All still asleep …
We have taken a week’s holiday. It is the first time we have taken a week during the summer holidays (since our children left school).
Yesterday we went to Marsh Farm for the day. Four grandchildren and our daughter.
Three grandchildren old enough to enjoy the fun – and one baby attached to mum’s chest. Two grandchildren able to run about and create mayhem – one grandchild needing one-one attention.
And one more grandchild at home with our other daughter and her husband (who is also on holiday this week).
Marsh Farm has changed with the farming times. Changed from a working farm to a fun farm. Designed, planned and built to provide a great day out for children of all ages. I did not recognise it as the (almost) working farm open to the public (that we took our children to years ago): same location – different re-purposing.
Our daughter has taken her own children there in the past. So after a picnic lunch she headed us all to “the beach”. It was a mystery to me:
Which was a flattened area covered in sand and “bouncing pillows” (massive inflatables half-buried in the ground) with – in the distance – the biggest baddest bestest paddling pool I have ever seen! Also an inflatable (of the kind we have in our back garden) BUT this one on a MASSIVE scale. Maybe 30 feet x 20 feet with wide inflated walls (I had to straddle) and with water about 1 foot deep. Very refreshing!
Full of children running around splashing each other within their personal “splash zone”. And because Alfie needs one-one attention, our daughter and I were both in the pool AND in every “splash zone” that ran by.
The two mayhem-aged grandchildren soon twigged that splashing mum and granddad was allowed (as was mum and granddad chasing them and dunking them) … And that is when I found out the pool’s hidden secret!
The ground under the paddling pool had not been flattened like the rest of the area.
It was a load of bumps and dips. Farmland with all its imperfections simply hidden by this huge rubberised paddling pool and a foot of water! And that is why the children all kept falling over – seeing these lumps and bumps was impossible.
I was immediately offended that such a basic had been overlooked! Or worse – not overlooked at all – but left deliberately! Cheapskating of the worst kind!
And then I realised it WAS NOT cheapskating at all – the bumps and lumps WERE the “perfections”! The falling over WAS the fun – the NOT KNOWING was the excitement – the getting drenched was the ONLY reason for this paddling pool at all!
I had reacted as an adult – but the pool had been built for children by child-minded adults (and the children loved it). And once I realised it was ME that had it wrong – I loved it as well (and used the “perfections” to great advantage)!
Life and living and loving and losing.
“Jesus came to his hometown and began to teach the people in their synagogue, so that they were astounded and said, “Where did this man get this wisdom and these deeds of power? Is not this the carpenter’s son? Is not his mother called Mary? And are not his brothers James and Joseph and Simon and Judas? And are not all his sisters with us?
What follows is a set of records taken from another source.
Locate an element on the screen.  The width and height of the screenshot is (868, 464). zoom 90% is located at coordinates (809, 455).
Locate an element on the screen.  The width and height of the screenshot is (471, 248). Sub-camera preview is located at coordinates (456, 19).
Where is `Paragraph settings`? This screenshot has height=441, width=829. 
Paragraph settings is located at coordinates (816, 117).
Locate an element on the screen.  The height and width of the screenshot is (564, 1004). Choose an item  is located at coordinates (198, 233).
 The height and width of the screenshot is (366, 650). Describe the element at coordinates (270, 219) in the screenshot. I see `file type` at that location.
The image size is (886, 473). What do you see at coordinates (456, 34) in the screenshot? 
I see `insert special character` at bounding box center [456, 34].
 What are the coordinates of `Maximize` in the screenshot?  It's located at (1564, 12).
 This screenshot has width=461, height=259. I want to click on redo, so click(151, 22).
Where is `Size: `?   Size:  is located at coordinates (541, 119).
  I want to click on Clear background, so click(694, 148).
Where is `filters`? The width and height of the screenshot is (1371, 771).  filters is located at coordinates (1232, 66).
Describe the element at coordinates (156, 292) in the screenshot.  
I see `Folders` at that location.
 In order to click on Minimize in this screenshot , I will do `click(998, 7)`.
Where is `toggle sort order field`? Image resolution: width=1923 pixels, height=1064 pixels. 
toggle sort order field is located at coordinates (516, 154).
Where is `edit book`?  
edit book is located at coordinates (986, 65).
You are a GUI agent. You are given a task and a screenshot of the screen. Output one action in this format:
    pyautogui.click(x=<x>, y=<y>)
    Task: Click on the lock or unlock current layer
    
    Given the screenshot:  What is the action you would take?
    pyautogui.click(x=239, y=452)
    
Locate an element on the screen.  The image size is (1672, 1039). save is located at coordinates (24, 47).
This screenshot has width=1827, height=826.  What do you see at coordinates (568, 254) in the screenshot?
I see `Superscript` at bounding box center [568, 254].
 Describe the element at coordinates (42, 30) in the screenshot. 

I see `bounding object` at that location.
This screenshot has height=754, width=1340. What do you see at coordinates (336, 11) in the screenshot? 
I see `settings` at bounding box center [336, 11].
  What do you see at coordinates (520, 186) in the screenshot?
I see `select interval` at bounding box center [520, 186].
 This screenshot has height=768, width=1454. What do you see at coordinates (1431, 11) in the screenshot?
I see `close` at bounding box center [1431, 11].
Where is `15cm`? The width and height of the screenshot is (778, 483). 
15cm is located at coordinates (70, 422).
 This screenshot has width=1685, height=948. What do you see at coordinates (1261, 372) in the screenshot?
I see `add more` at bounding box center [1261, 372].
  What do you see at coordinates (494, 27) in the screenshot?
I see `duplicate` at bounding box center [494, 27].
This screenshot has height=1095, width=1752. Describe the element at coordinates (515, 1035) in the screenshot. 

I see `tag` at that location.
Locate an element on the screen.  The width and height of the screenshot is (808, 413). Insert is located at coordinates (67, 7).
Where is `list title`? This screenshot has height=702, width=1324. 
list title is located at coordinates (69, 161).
Where then did this man get all this?” And they took offence at him. But Jesus said to them, “Prophets are not without honour except in their own country and in their own house.” And he did not do many deeds of power there, because of their unbelief.” Matthew 13:54-58
A carpenter’s son … a farmer’s son … a granddad in a paddling pool …
Us adults study the bible and see an absence of faith. And us saved souls tut-tut at such abject lack of faith. That we saved souls would never suffer that kind of error now we are saved souls.
And us “adults” saved or not miss the point completely. Me included.
We see imperfections instead of perfections. We prefer to tut-tut than get drenched. But “getting drenched” IS the reason for living – it is NOT God’s “dereliction of duty” – the “lumps and bumps” IS everyday living – the “not knowing when” IS the excitement (and pain) each day.
And that “unbelief” is NOT “unbelieving”.
Unbelief is seeing life as I have been taught it should be lived: without “imperfections” and “cheapskating”.
Unbelief is not seeing the “perfections”.